◆ SOURCE MATERIAL
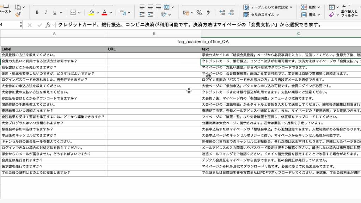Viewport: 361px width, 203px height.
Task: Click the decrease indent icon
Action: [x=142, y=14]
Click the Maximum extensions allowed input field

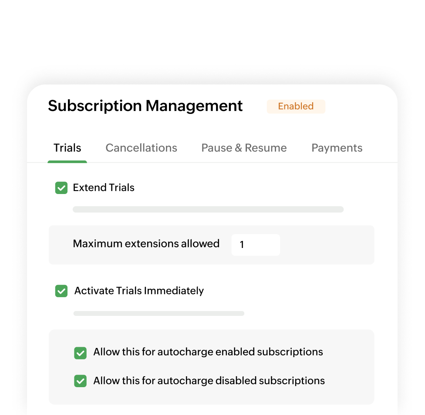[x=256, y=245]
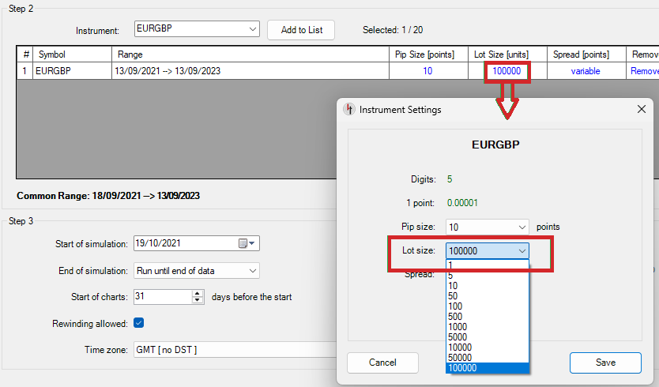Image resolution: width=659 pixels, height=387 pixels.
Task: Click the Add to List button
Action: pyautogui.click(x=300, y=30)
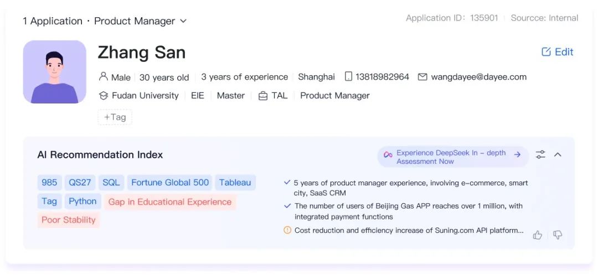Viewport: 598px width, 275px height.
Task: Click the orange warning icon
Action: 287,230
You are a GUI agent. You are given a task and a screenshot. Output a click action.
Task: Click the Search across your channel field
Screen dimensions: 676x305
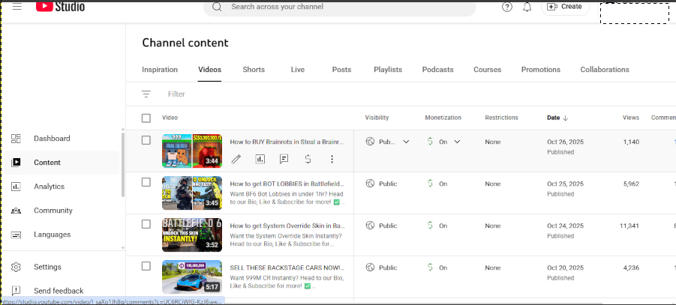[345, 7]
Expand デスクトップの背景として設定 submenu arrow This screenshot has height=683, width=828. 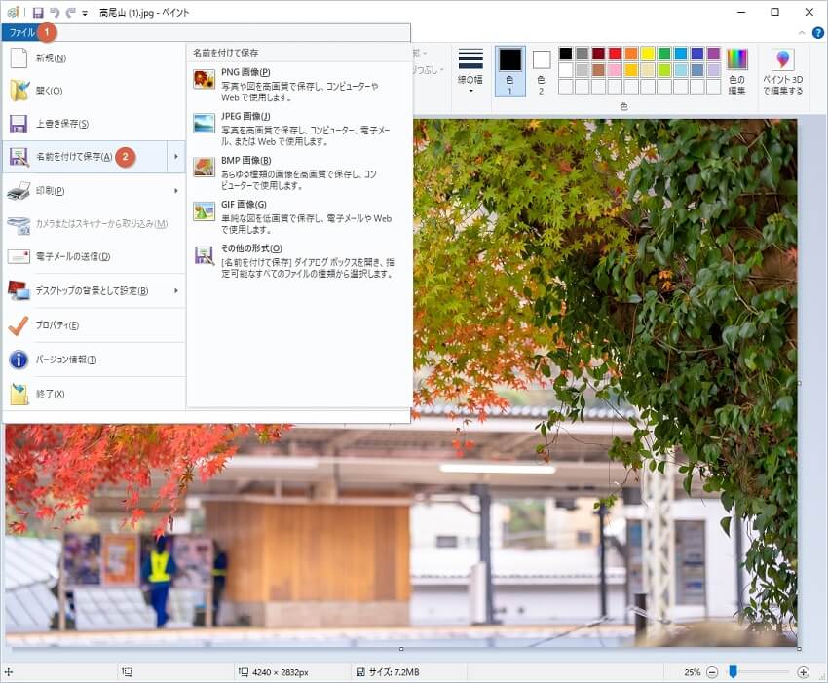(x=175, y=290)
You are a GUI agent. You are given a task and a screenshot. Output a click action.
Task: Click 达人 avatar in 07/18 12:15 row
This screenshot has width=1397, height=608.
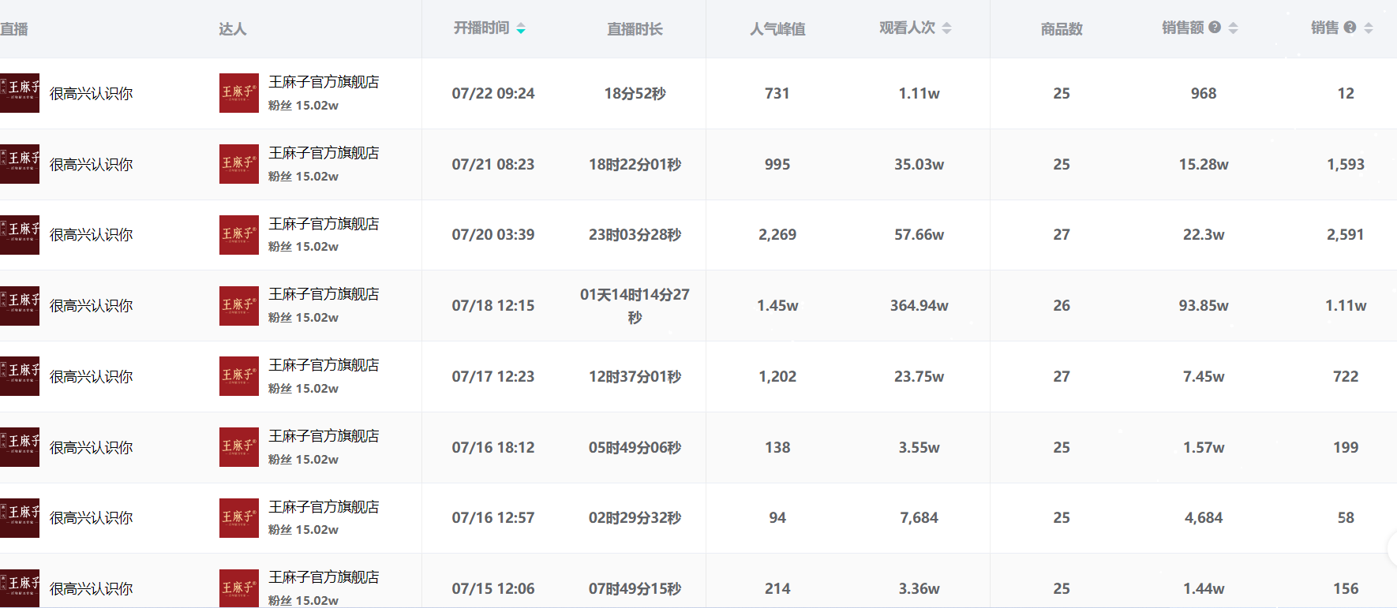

◆ WHAT TO WORK ON
What you return must match, line for line, the span from the line containing "Task: Click 达人 avatar in 07/18 12:15 row" through the last line of the listing above, with every picture omitted.

◆ OUTPUT
Task: Click 达人 avatar in 07/18 12:15 row
This screenshot has width=1397, height=608.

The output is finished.